Finding consecutive segments in a pandas data frame
One-liner:
df.reset_index().groupby('A')['index'].apply(np.array)
Code for example:
In [1]: import numpy as np
In [2]: from pandas import *
In [3]: df = DataFrame([3]*4+[4]*4+[1]*4, columns=['A'])
In [4]: df
Out[4]:
A
0 3
1 3
2 3
3 3
4 4
5 4
6 4
7 4
8 1
9 1
10 1
11 1
In [5]: df.reset_index().groupby('A')['index'].apply(np.array)
Out[5]:
A
1 [8, 9, 10, 11]
3 [0, 1, 2, 3]
4 [4, 5, 6, 7]
You can also directly access the information from the groupby object:
In [1]: grp = df.groupby('A')
In [2]: grp.indices
Out[2]:
{1L: array([ 8, 9, 10, 11], dtype=int64),
3L: array([0, 1, 2, 3], dtype=int64),
4L: array([4, 5, 6, 7], dtype=int64)}
In [3]: grp.indices[3]
Out[3]: array([0, 1, 2, 3], dtype=int64)
To address the situation that DSM mentioned you could do something like:
In [1]: df['block'] = (df.A.shift(1) != df.A).astype(int).cumsum()
In [2]: df
Out[2]:
A block
0 3 1
1 3 1
2 3 1
3 3 1
4 4 2
5 4 2
6 4 2
7 4 2
8 1 3
9 1 3
10 1 3
11 1 3
12 3 4
13 3 4
14 3 4
15 3 4
Now groupby both columns and apply the lambda function:
In [77]: df.reset_index().groupby(['A','block'])['index'].apply(np.array)
Out[77]:
A block
1 3 [8, 9, 10, 11]
3 1 [0, 1, 2, 3]
4 [12, 13, 14, 15]
4 2 [4, 5, 6, 7]
You could use np.diff() to test where a segment starts/ends and iterate over those results. Its a very simple solution, so probably not the most performent one.

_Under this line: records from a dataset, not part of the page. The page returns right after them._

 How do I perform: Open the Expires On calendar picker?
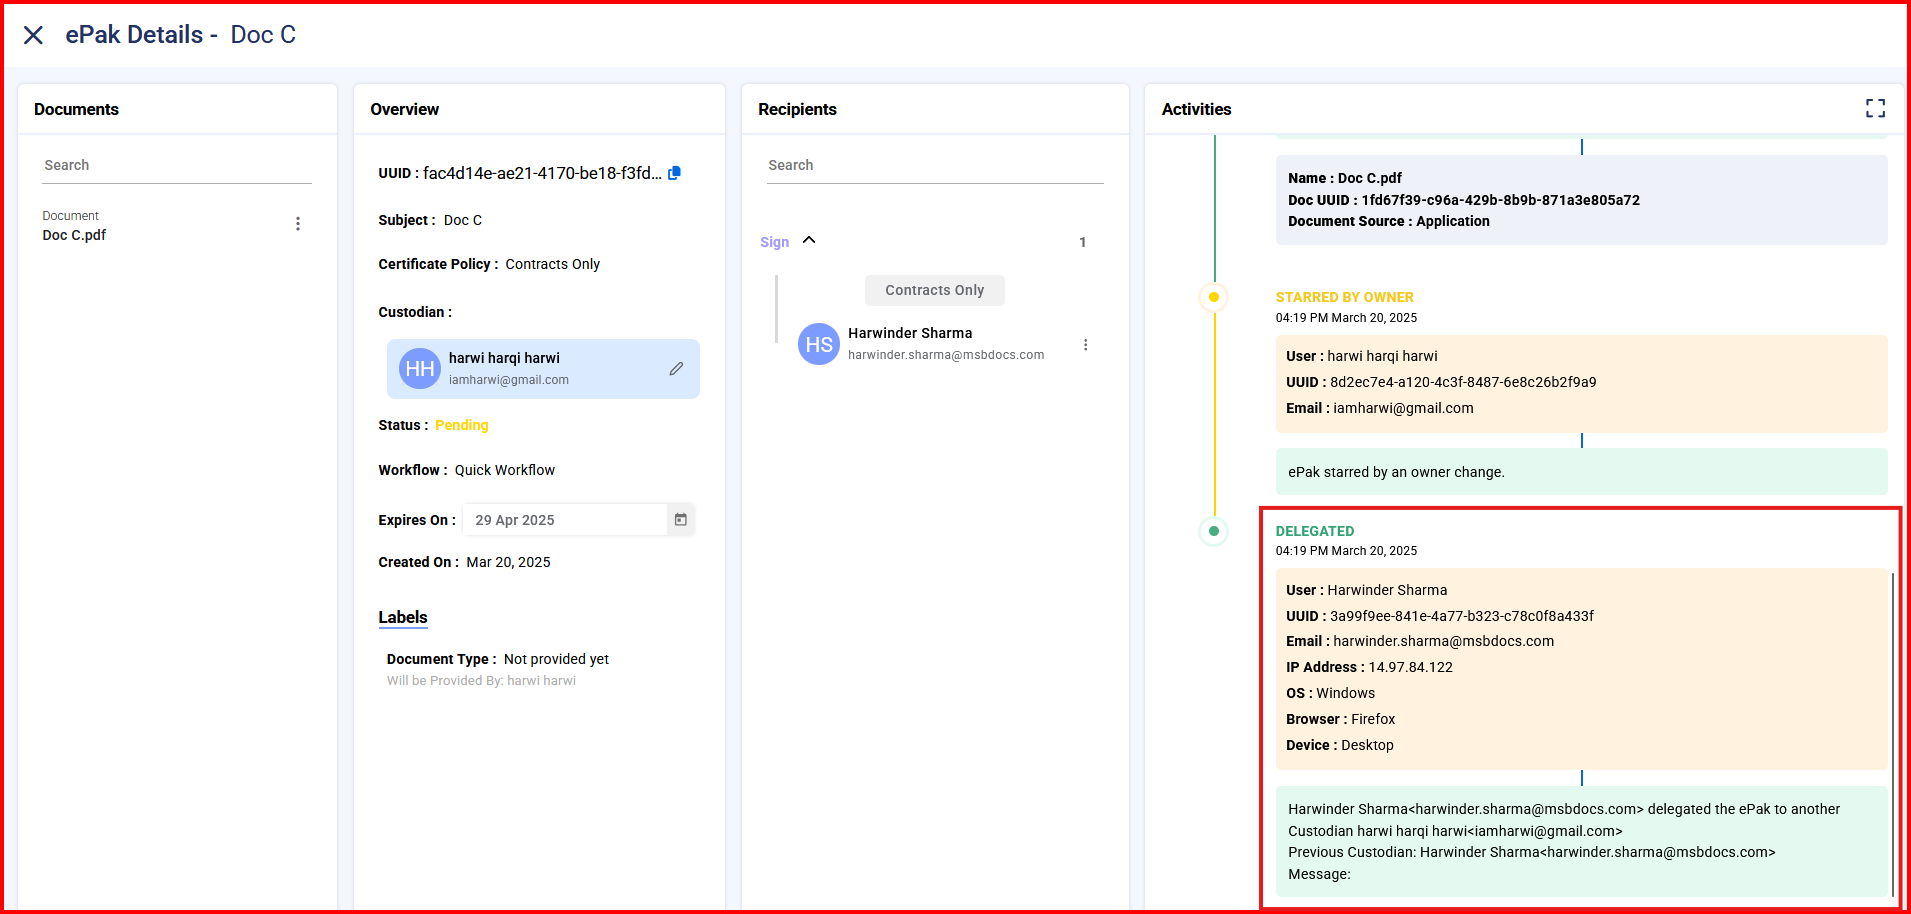click(680, 520)
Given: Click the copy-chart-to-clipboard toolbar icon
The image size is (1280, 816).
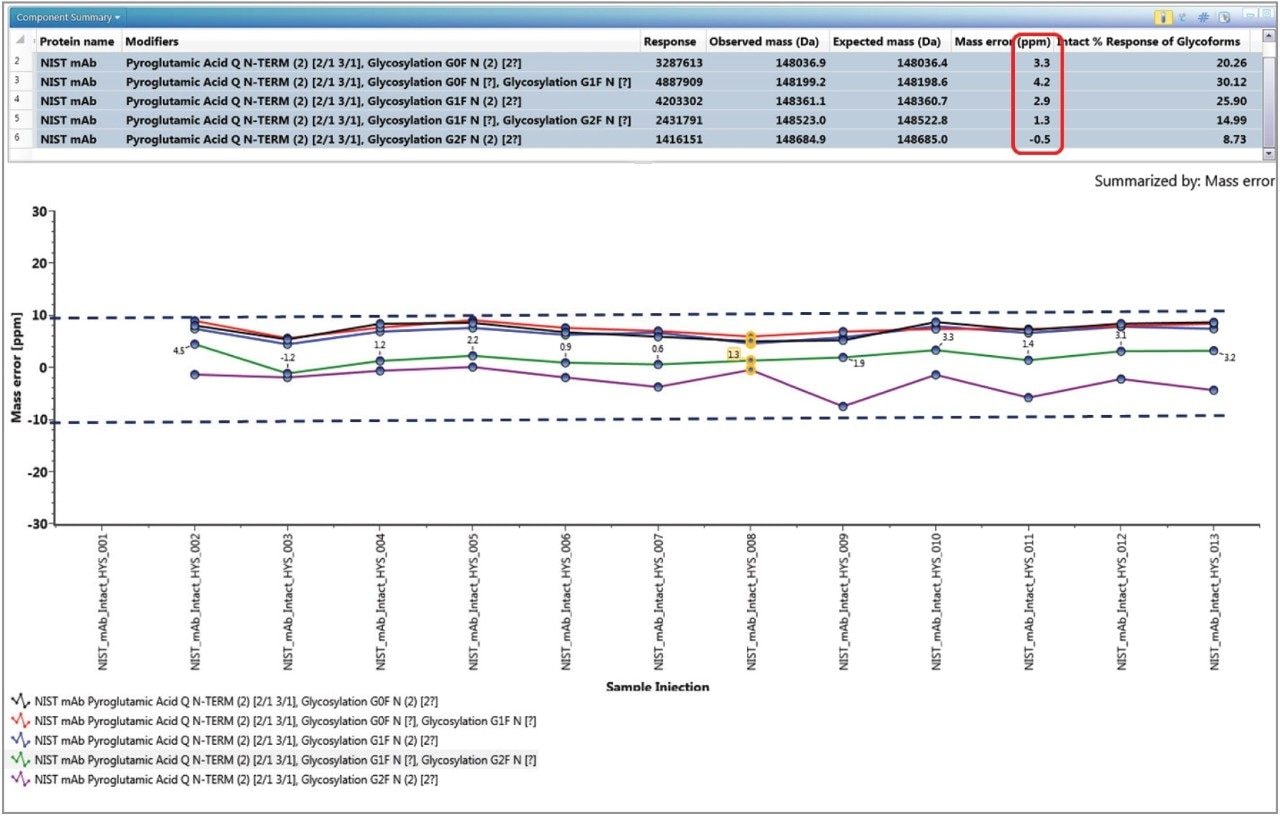Looking at the screenshot, I should pyautogui.click(x=1222, y=16).
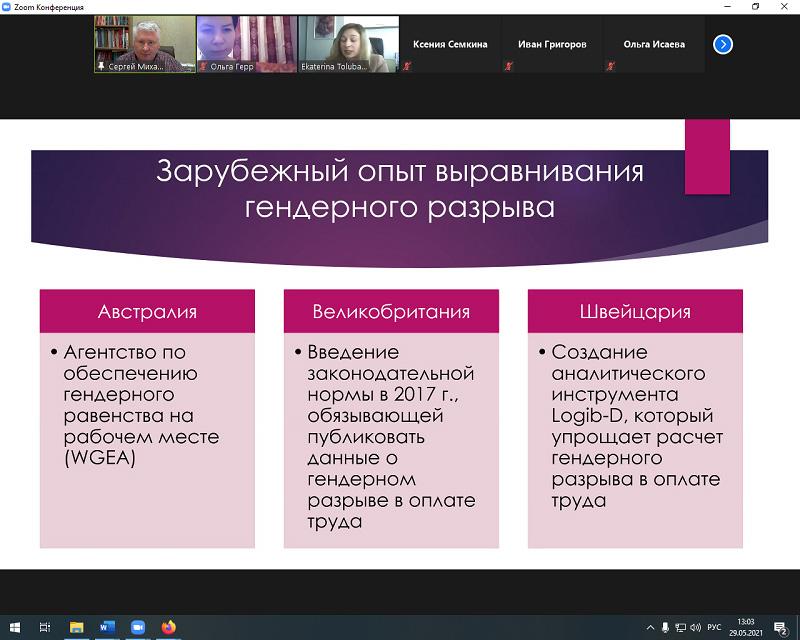This screenshot has height=640, width=800.
Task: Switch to Zoom app in taskbar
Action: pyautogui.click(x=138, y=627)
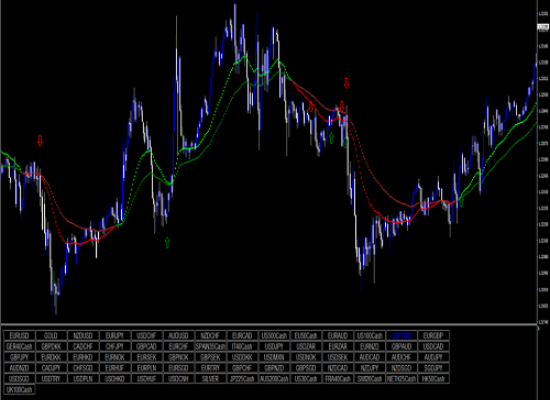
Task: Load the SILVER chart
Action: click(x=210, y=379)
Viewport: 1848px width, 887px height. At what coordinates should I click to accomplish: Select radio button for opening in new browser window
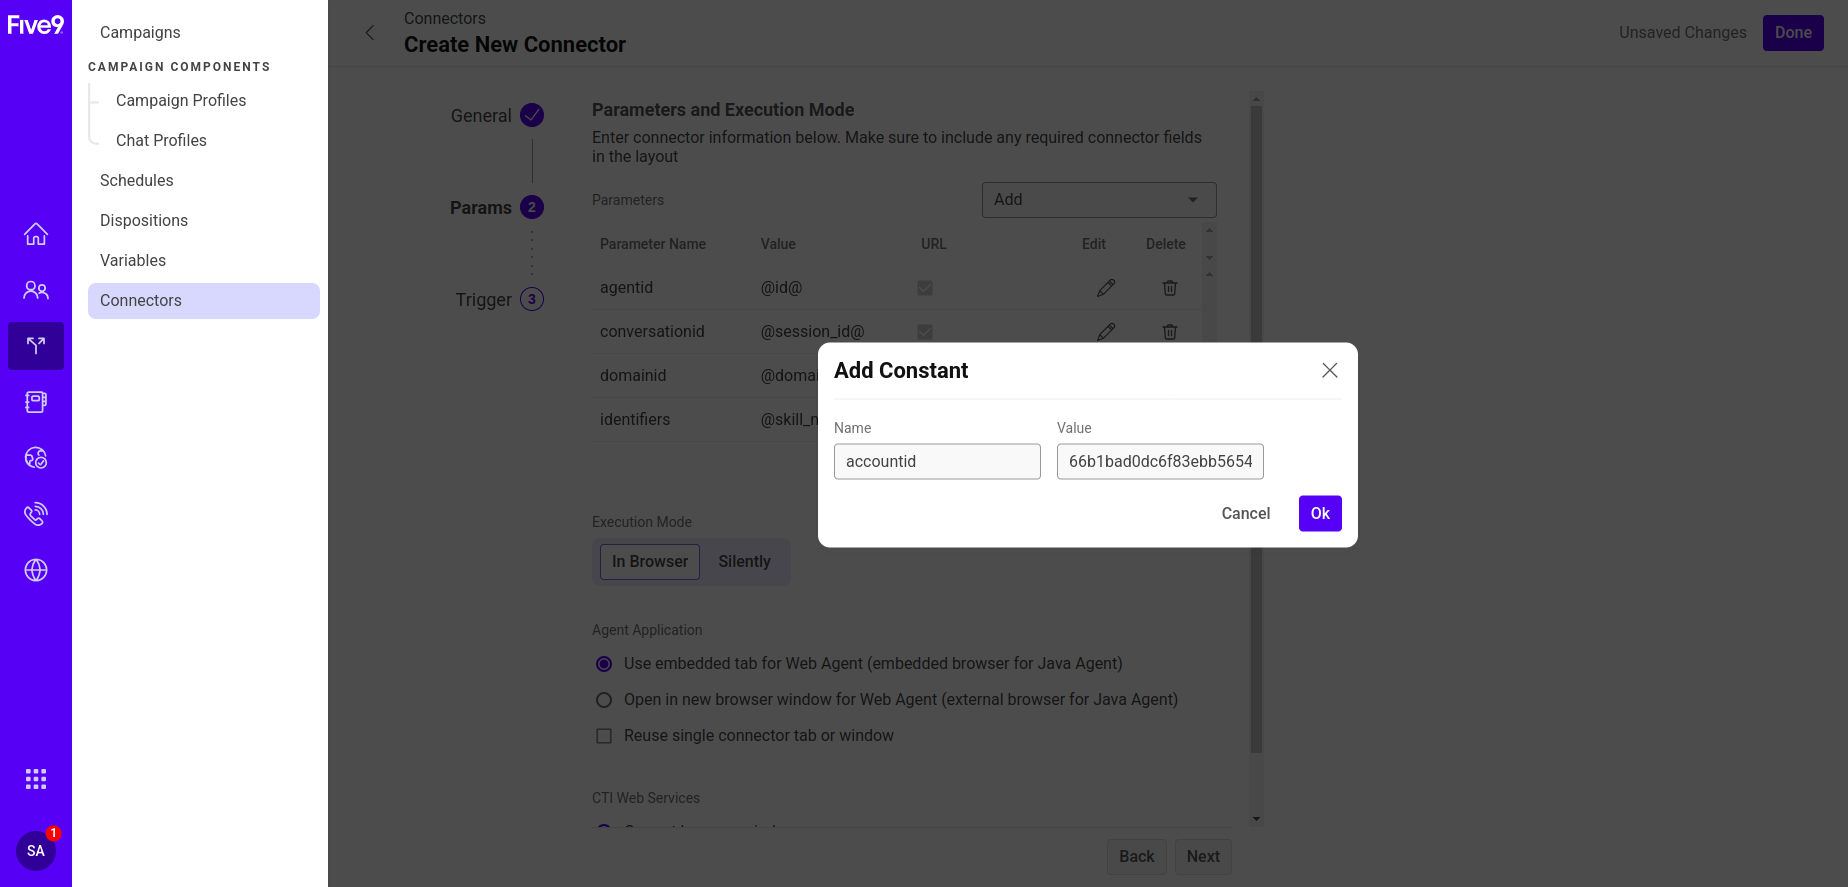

a = np.array([3,3,3,3,3,4,4,4,4,4,1,1,1,1,4,4,12,12,12])
prev = 0
splits = np.append(np.where(np.diff(a) != 0)[0],len(a)+1)+1
for split in splits:
print np.arange(1,a.size+1,1)[prev:split]
prev = split
Results in:
[1 2 3 4 5]
[ 6 7 8 9 10]
[11 12 13 14]
[15 16]
[17 18 19]